**Data**
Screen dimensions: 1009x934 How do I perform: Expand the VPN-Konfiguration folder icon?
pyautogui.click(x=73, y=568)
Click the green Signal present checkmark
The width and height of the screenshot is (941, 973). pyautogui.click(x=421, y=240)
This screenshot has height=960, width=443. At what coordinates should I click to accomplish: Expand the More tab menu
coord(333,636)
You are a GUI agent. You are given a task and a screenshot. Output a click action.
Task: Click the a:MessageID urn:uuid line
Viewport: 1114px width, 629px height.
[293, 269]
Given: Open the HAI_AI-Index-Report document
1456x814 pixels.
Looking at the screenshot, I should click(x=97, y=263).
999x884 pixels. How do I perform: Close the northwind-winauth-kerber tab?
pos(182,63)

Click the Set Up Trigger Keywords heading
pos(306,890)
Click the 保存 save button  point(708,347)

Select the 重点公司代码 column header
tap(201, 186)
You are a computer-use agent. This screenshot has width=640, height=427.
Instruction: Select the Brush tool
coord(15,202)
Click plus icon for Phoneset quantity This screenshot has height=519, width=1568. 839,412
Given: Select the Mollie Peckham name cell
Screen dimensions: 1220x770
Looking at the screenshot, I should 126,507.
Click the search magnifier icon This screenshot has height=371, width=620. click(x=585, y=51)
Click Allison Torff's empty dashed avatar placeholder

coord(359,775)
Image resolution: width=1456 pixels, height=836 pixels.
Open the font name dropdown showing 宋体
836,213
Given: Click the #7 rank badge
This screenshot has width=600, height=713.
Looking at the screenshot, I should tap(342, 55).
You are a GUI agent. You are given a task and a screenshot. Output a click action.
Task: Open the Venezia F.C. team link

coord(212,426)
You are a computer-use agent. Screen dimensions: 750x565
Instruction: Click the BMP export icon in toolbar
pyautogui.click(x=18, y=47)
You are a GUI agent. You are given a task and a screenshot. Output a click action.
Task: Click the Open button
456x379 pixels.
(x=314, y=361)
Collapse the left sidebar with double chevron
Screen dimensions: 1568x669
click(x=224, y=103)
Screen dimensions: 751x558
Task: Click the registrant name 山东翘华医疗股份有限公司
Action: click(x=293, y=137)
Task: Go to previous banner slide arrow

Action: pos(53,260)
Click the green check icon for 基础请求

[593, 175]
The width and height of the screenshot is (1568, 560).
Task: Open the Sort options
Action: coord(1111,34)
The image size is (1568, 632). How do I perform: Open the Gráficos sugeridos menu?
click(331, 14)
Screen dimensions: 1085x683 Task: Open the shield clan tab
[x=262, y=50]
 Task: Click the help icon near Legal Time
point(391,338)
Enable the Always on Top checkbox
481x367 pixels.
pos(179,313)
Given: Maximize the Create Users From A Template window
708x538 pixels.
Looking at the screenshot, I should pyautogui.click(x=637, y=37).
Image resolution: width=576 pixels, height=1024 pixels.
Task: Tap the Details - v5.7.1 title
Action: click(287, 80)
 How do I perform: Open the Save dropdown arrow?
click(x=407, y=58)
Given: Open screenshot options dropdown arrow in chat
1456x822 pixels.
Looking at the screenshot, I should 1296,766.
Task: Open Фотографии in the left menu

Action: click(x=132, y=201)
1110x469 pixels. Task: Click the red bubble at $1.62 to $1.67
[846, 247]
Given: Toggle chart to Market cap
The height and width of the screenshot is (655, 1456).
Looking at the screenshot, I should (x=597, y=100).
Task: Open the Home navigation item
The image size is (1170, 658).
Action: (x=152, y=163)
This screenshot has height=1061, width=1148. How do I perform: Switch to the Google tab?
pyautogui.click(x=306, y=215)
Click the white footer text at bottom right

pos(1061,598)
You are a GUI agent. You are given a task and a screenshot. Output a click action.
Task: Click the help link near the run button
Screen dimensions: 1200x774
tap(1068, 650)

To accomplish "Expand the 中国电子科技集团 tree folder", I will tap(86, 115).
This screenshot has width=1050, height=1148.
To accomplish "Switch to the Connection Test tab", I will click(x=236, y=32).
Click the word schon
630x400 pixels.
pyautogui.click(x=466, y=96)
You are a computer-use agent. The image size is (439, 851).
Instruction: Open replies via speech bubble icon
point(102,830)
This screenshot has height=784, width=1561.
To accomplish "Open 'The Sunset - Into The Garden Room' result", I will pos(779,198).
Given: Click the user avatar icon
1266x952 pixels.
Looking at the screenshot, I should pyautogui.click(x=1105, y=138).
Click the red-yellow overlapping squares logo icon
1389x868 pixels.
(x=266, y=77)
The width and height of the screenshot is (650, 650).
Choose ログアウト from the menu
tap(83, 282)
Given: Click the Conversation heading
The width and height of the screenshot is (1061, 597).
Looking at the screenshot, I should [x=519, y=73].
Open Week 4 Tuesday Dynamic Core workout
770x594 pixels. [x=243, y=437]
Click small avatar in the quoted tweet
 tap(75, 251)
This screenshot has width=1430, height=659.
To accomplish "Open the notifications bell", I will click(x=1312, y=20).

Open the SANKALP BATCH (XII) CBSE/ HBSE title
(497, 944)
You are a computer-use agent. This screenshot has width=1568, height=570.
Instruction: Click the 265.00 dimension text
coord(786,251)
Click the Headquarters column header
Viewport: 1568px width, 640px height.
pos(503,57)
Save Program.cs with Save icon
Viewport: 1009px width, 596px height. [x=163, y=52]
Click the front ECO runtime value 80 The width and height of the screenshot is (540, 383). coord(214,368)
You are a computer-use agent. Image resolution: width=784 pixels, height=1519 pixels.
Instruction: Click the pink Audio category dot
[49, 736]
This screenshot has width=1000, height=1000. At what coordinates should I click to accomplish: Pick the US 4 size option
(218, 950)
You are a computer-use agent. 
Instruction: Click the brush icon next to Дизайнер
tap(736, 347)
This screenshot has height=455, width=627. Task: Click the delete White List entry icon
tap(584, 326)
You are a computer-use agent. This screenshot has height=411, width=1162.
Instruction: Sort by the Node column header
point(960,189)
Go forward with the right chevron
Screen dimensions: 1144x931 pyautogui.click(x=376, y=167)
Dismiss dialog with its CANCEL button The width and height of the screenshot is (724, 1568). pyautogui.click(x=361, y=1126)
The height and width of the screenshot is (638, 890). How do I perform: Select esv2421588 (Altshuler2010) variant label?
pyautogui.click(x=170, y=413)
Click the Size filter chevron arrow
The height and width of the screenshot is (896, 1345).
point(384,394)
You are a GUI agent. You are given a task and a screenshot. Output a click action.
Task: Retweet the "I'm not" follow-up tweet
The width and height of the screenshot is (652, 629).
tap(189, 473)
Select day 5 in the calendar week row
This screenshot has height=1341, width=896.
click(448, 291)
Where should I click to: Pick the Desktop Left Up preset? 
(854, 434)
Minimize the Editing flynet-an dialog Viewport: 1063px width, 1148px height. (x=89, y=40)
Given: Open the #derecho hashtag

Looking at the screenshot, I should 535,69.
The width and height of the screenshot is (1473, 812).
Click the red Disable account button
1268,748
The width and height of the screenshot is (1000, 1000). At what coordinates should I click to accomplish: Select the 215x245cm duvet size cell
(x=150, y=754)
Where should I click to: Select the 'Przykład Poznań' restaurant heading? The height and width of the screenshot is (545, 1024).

**Exercise details**
Whenever the string "will" turns up in a line of the data, copy that line.

**Solution to the exercise**
To accomplish "Expand the 中国电子科技集团 tree folder", I will tap(86, 115).
To accomplish "Switch to the Connection Test tab", I will click(x=236, y=32).
To accomplish "Open 'The Sunset - Into The Garden Room' result", I will pos(779,198).
To accomplish "Open the notifications bell", I will click(x=1312, y=20).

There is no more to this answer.